Whatever one thinks of Mr Kim’s record in office, there is no question about the need to open up the opaque process by which he was appointed. The World Bank’s legitimacy in the eyes of the developing world has long been undermined by US dominance. This has provided a justification for China gradually to usurp its role, through bilateral lending and through sponsorship of competing institutions such as the Asian Infrastructure Investment Bank.
Other international institutions are rising to the challenge, with the competition for the post of UN secretary-general opened up to scrutiny and subject to explicit diversity objectives.
The rules governing the appointment of the World Bank president are not prescriptive, so it would be entirely possible for the board to decide on a more open and meritocratic procedure. The right course would be to allow a search committee to draw up a shortlist of candidates, rather than leaving it to powerful shareholders to jump in with their own nominations. But voting weight on the board will still determine the final decision.
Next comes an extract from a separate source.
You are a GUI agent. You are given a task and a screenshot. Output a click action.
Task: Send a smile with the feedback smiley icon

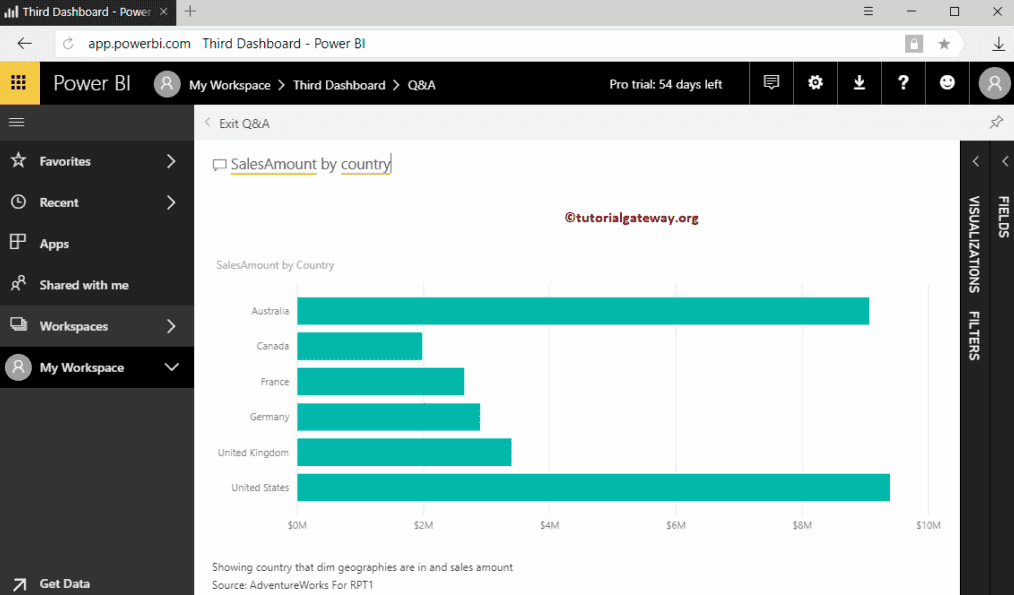947,83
No matter how strong the shortlist, it will make no difference if the result is still a backroom stitch-up by western countries.
The US refusal to relax its stranglehold on the World Bank presidency is understandable but short-sighted. No matter who runs the Bank, the US will remain the biggest shareholder, with immense influence. Yet if it continues to view the institution purely as an instrument of American power, it will weaken the World Bank’s shaky credibility, to its own detriment.